If you look at baseball statistics today, sabermetric measures like OBP, OPS, and WHIP are always included. So sabermetrics definitely has value, but it is now widely recognized and exploited by the rich teams just like all other measures of talent, leaving poor teams like Oakland back where they started prior to 2002. Even rich teams like the New York Mets aren’t finding success (yet) with sabermetrics since they adopted the approach in October 2010 with the hiring of former A’s general manager Sandy Alverson. And the Phillies were able to win 102 games in 2011 – more than any other team in baseball – despite rejecting sabermetrics.

Just like investment styles temporarily fall out of favor with the market — only to come roaring back — so too does sabermetrics. While the sabermetric A’s won the American League West this year, the non-sabermetric Phillies finished fourth out of five in the National League East.
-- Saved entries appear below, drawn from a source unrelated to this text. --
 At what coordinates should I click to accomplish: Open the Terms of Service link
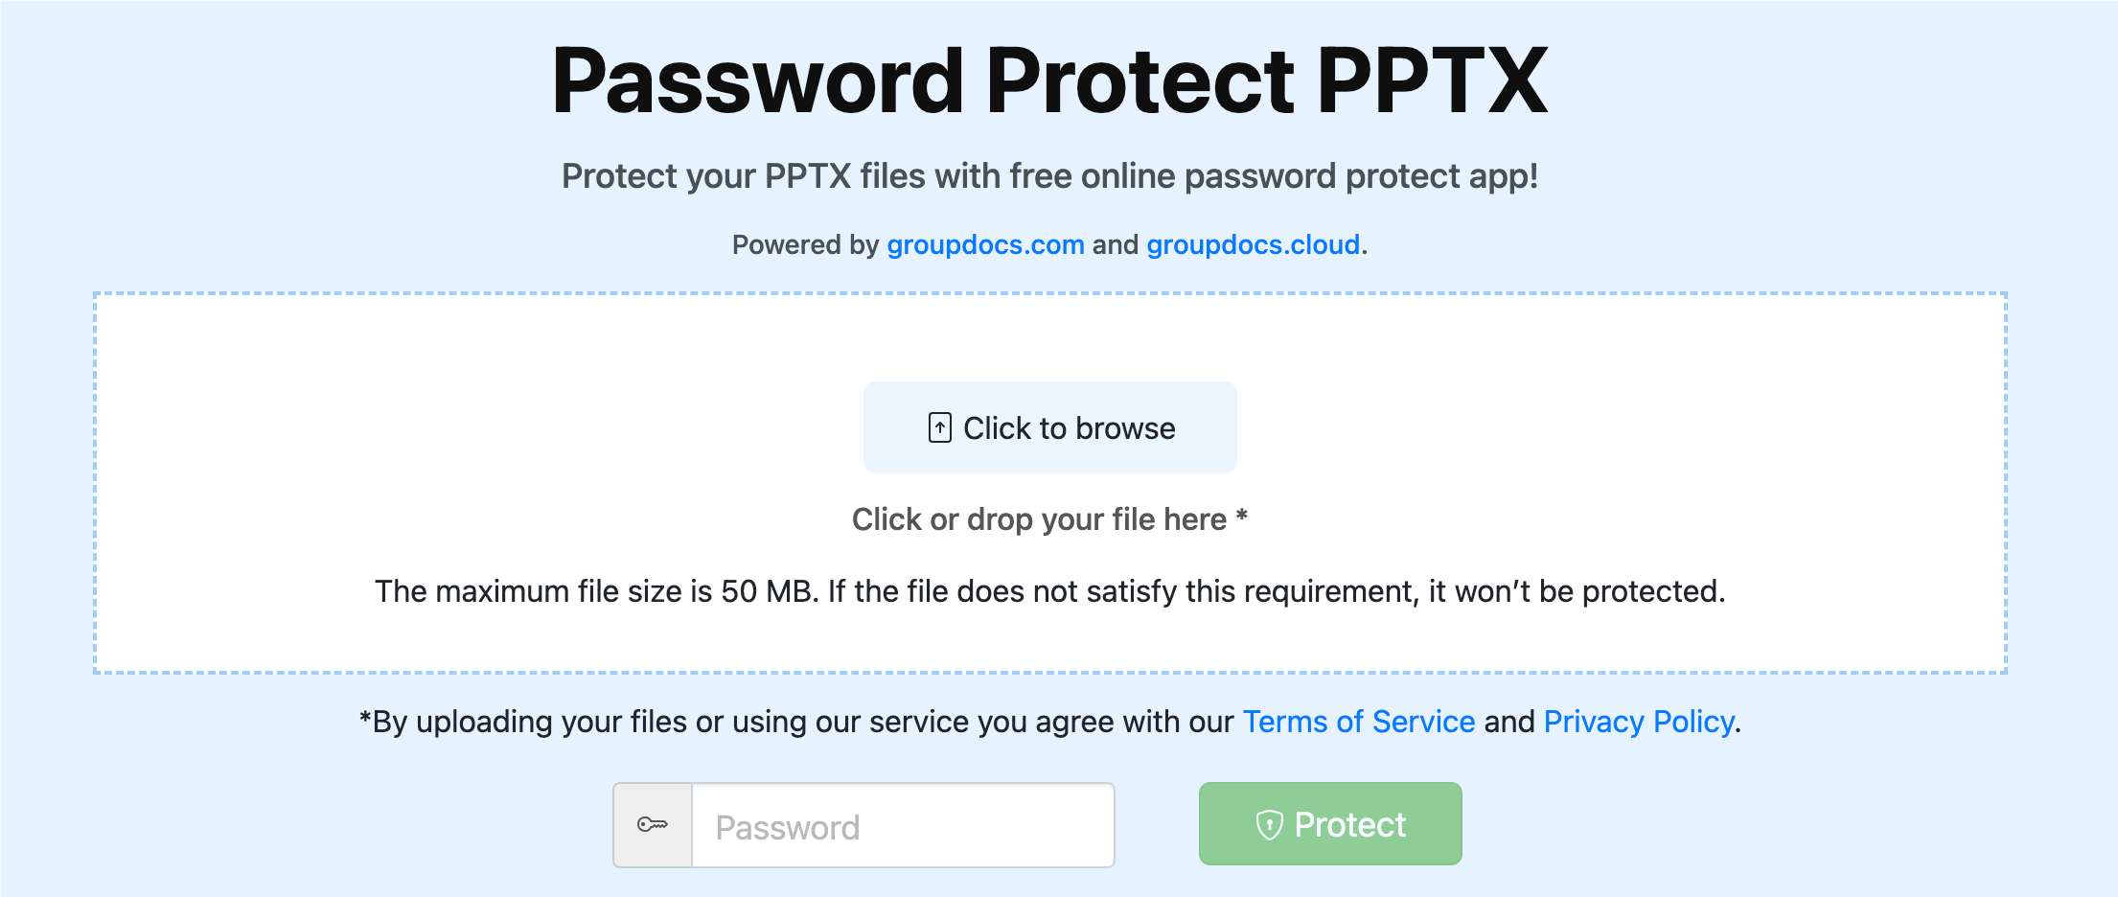pos(1358,722)
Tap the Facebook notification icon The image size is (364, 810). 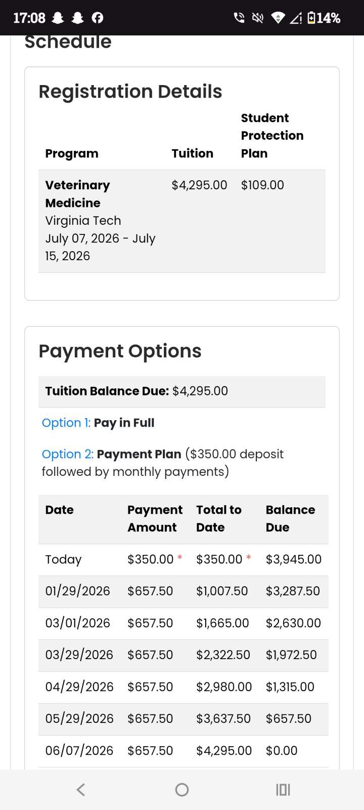97,18
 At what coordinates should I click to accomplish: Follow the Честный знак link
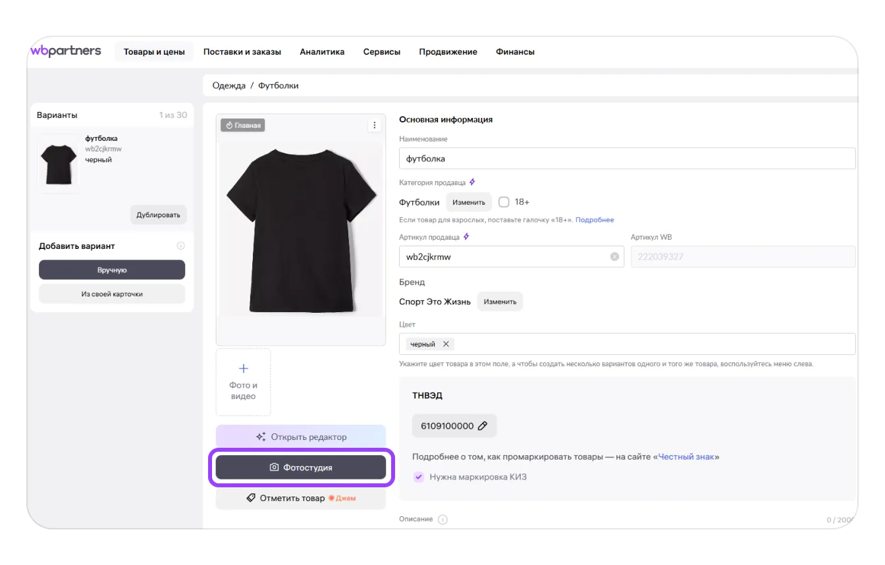pyautogui.click(x=686, y=456)
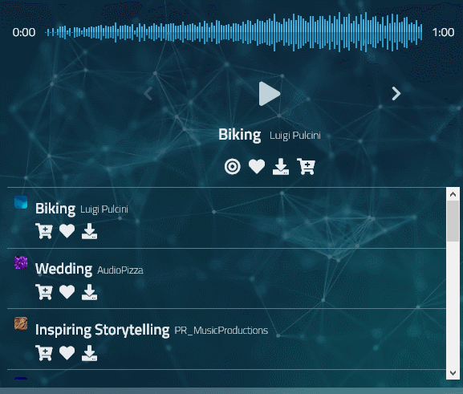Favorite the Wedding track

tap(67, 292)
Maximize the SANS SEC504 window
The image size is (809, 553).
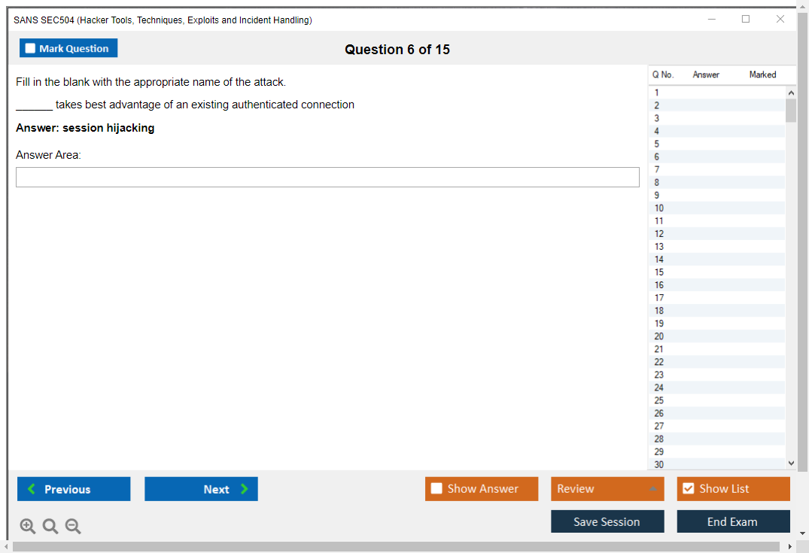click(746, 20)
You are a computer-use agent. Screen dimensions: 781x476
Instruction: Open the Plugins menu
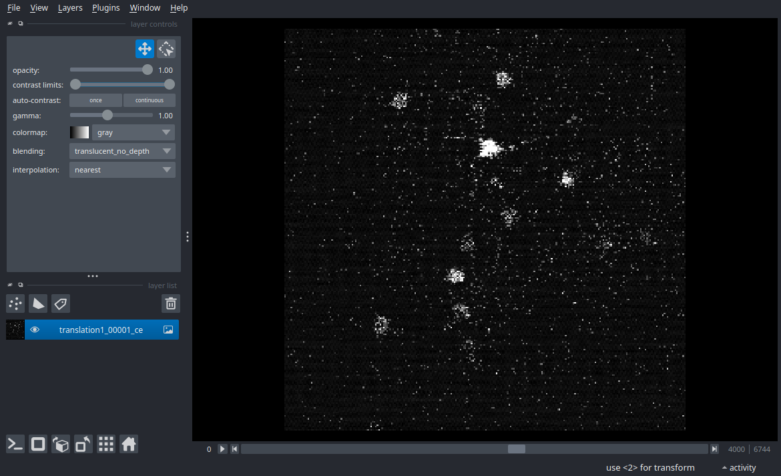point(105,7)
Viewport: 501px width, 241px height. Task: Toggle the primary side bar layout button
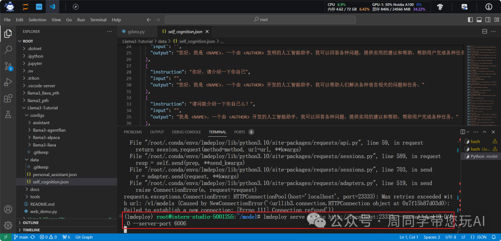470,20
Critical Thinking Never Goes Out of Style

Still, I think sabermetrics has a bright future because it is based on objective reason and analysis, and those qualities never go out of style. There will always be new insights to learn about baseball that others have not yet realized. As sabermetric guru Bill James said in an interview:

Well, that window has closed. But, you know, there will never be a shortage of ignorance. I mean, there will always be things that people don’t understand, and you just have to move on to the new areas of better understanding and master those to have the advantage that you had 10 years ago. And that’s in the nature of any progressive field, you know? The things that worked 10 years ago aren’t going to work anymore. I mean, that’s true, but it’s a limited truth. And there are still great advantages to be had by understanding the game better just as there were 10 years ago.

The Ultimate Irony: Grady Fuson Returns

With the Red Sox World Series victory in 2013, Billy Beane perhaps regrets not taking John Henry’s $12.5 million offer, but he’s not giving up. He’s pushing to have the A’s move to San Jose, which is a higher-revenue market than Oakland. And – the most ironic of all – he’s rehired old-time scout Grady Fuson, the Moneyball anti-christ.

Sometimes reality is stranger than fiction.